Inspector Burks stared again at the card Fellingsfort had given him, then gave a sudden gasp of amazement.
The card had turned black in his hands, the name disappearing. In the center of the card a glaring white figure stood out. It was a mysterious letter "X," come there as though by magic.
IT WASN'T UNTIL twenty-four hours later that Agent X returned to the Bellaire Club--and this time he went alone. In the meantime he had followed reports in the papers, questioned numerous people, and done all he could to trace down the hidden members of the "Torture Trust." But in each instance he had drawn a blank.
There was one lead still open, however--the most significant of all, the one upon which Agent X depended for success--or death.
As a news item, the escape of Jason Hertz from the state penitentiary had not been important. The story had been tucked away on the second and third pages of the metropolitan papers. The police hadn't linked up his break for liberty with the sinister activities of the "Torture Trust." But Agent X knew that somewhere in the city knowing eyes had read of Hertz's escape.
He returned therefore to the Bellaire Club disguised as a young man-about-town. But into his disguise he injected a sleekness of appearance, a sharp, hungry look, that anyone acute enough would sense. He had the appearance of a man possessed with the gambling fever.
And only after he had lost two hundred dollars at cards, allaying the suspicions of Mike Panagakos and the detectives stationed around the room, did he seat himself at a table by the dance floor. He ordered a drink and sat hunched over it, smoking a cigarette morosely, like a man despondent at the loss he has suffered.
The table wasn't ten feet from the blue vase on its polished settee.

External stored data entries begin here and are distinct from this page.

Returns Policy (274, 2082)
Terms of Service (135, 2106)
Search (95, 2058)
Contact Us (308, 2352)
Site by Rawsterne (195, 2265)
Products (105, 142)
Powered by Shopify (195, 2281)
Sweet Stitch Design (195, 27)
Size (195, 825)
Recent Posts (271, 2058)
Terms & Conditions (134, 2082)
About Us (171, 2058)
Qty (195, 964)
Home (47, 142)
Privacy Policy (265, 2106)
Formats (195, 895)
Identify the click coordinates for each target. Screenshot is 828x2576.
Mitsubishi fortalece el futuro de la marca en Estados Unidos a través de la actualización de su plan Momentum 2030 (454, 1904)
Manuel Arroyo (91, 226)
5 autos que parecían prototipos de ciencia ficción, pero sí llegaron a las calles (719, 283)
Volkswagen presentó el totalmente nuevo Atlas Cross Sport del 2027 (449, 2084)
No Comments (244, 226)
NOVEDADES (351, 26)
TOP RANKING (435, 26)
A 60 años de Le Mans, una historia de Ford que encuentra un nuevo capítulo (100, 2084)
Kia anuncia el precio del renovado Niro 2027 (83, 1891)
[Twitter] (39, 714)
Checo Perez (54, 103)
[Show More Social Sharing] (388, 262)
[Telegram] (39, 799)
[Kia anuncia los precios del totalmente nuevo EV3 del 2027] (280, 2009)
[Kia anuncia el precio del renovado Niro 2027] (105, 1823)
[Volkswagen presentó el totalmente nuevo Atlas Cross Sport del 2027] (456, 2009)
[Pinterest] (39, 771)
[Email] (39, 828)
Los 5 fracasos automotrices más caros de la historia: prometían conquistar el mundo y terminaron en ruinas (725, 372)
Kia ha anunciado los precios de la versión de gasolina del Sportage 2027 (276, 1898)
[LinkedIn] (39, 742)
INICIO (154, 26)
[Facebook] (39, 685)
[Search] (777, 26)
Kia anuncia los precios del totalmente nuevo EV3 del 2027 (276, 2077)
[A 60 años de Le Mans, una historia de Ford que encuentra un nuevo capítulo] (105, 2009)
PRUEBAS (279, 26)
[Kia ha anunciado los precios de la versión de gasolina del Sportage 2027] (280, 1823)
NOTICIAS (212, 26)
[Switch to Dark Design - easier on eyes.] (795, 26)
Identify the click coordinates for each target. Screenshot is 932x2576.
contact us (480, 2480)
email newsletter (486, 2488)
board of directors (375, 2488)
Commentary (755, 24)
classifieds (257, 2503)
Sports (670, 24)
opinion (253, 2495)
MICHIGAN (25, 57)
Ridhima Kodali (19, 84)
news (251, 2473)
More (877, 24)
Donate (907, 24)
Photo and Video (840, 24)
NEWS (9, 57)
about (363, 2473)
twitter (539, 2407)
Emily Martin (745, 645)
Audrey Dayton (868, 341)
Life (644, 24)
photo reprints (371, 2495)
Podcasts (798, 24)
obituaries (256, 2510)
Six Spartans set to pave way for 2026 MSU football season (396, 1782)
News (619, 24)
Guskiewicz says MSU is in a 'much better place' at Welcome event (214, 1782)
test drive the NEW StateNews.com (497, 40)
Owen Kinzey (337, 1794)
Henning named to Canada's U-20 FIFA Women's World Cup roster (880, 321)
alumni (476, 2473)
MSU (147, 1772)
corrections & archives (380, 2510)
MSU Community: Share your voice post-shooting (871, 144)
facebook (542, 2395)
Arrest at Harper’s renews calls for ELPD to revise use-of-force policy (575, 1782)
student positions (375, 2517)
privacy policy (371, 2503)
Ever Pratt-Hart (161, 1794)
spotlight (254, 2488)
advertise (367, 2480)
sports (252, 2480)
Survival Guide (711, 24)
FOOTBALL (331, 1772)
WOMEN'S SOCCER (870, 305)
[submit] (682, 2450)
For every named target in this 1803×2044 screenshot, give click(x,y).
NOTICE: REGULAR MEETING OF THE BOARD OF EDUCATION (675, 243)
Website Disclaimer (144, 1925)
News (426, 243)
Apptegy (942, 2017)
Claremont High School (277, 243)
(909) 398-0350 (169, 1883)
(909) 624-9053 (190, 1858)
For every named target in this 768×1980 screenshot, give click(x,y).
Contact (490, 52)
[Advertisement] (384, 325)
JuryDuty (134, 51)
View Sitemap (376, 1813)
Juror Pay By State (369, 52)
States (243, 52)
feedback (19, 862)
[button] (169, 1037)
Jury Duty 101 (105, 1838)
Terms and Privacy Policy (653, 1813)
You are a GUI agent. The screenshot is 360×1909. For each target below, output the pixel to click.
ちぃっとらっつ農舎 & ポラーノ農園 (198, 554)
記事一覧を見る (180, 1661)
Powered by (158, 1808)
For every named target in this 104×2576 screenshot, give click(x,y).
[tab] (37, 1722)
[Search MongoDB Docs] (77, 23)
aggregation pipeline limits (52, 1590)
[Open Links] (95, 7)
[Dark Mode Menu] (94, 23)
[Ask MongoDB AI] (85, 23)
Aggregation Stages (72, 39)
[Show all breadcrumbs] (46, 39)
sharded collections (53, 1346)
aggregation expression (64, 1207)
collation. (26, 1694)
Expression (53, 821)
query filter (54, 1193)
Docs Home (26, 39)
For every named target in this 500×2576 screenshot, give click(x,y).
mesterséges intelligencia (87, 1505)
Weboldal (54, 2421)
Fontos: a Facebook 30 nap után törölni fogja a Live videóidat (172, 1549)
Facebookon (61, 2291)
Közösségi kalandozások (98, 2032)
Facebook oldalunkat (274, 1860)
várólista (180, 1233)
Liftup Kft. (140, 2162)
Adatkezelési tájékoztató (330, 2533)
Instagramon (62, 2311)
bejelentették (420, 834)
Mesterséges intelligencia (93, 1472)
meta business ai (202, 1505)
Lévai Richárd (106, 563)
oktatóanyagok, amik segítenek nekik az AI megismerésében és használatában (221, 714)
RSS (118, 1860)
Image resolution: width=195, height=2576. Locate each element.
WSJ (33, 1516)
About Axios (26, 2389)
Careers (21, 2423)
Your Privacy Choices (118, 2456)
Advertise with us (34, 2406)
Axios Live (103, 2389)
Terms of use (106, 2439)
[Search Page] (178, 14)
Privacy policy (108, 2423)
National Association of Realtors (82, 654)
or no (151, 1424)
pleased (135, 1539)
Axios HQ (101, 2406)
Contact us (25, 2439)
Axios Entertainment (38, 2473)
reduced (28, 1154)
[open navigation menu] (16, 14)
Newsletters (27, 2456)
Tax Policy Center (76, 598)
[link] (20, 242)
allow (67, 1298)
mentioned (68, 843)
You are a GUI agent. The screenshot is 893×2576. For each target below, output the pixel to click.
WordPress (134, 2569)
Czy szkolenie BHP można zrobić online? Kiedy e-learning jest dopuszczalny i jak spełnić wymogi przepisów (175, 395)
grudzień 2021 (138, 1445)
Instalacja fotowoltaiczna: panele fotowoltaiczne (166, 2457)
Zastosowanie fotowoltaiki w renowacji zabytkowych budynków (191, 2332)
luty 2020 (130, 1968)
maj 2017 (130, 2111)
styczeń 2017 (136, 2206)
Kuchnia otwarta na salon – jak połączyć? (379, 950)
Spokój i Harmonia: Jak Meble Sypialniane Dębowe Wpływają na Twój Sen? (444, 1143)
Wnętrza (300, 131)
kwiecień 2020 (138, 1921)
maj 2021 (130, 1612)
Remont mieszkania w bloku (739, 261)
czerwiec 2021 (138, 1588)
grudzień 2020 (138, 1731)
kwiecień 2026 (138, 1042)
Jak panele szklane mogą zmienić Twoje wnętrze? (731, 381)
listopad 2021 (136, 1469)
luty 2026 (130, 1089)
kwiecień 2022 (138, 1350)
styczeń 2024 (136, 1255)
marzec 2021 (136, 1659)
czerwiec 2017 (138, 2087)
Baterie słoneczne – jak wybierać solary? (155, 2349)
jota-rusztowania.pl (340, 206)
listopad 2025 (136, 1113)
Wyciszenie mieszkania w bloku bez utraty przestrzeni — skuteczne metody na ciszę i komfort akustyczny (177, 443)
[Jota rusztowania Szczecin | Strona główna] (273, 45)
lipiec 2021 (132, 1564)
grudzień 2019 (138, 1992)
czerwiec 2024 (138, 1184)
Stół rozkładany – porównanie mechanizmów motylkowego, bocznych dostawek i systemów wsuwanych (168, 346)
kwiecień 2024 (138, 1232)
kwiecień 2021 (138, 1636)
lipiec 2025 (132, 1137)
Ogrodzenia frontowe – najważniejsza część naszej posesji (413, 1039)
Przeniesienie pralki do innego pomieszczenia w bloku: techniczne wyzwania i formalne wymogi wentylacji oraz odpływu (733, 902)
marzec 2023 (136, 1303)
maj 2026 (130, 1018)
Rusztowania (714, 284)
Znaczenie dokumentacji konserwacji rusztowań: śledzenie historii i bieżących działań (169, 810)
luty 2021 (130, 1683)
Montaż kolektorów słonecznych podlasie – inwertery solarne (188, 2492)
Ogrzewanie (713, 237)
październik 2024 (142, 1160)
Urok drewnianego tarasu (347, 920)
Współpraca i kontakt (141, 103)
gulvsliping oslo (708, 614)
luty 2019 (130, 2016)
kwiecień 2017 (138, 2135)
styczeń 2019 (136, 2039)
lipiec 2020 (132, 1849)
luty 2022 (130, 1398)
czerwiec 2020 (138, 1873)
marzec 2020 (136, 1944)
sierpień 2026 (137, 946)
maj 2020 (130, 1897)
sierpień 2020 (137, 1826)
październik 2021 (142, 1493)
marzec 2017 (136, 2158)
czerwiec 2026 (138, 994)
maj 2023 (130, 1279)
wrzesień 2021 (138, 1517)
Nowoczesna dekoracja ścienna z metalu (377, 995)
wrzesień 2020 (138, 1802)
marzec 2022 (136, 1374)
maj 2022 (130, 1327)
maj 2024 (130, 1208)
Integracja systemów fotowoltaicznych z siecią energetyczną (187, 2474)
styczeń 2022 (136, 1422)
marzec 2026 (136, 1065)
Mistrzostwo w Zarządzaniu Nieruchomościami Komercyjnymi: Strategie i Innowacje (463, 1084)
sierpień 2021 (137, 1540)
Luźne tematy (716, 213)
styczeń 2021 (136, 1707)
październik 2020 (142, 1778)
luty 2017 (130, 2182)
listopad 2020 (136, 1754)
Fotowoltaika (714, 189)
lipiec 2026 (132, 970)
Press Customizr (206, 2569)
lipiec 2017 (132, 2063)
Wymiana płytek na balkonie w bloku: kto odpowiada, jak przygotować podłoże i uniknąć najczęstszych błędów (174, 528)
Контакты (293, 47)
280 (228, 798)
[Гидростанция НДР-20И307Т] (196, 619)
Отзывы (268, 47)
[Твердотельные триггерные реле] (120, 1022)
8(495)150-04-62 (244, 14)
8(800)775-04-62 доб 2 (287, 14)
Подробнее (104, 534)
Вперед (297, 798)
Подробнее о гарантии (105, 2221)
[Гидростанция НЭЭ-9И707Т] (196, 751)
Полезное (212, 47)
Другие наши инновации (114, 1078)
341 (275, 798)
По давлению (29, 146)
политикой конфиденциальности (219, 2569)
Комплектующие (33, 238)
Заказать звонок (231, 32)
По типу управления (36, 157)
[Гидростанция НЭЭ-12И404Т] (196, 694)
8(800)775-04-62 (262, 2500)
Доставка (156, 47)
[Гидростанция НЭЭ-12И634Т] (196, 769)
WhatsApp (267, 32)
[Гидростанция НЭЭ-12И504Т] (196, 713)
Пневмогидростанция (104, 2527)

Minutes passed, and the Agent's hand moved to the cord of the table-light running below the cloth. No one noticed, but in his fingers was a pair of singularly shaped pliers. They bit down on the cord and did not sever it; but a needle point thrust itself through the outer silk covering into the two copper cables inside.
There was a small spark, a hiss, the odor of burned insulation, and every light in the room went out as the main fuses blew. X had deliberately caused a short circuit.
In the hubbub that followed he moved quickly. He crossed in the darkness to the blue vase, slipped his hand inside and withdrew it. In his fingers was a piece of paper.
He pulled the pliers from the light cord, stopping the short circuit. When the blown fuses had been replaced by someone in the kitchen, Agent X was again sitting quietly at his table. A half hour later, attracting little attention, he gathered up his coat and left.
It wasn't till he reached a secluded avenue that he opened the note in the hollow of his hand. Then his heart leaped with excitement.
"Come to Forty-four MacDonough Street, J.H., and ring the bell seven times," the note said. And Agent X knew that in those brief words lay the seeds of success--or hideous death--depending on his own wits and the cards that Fate dealt him.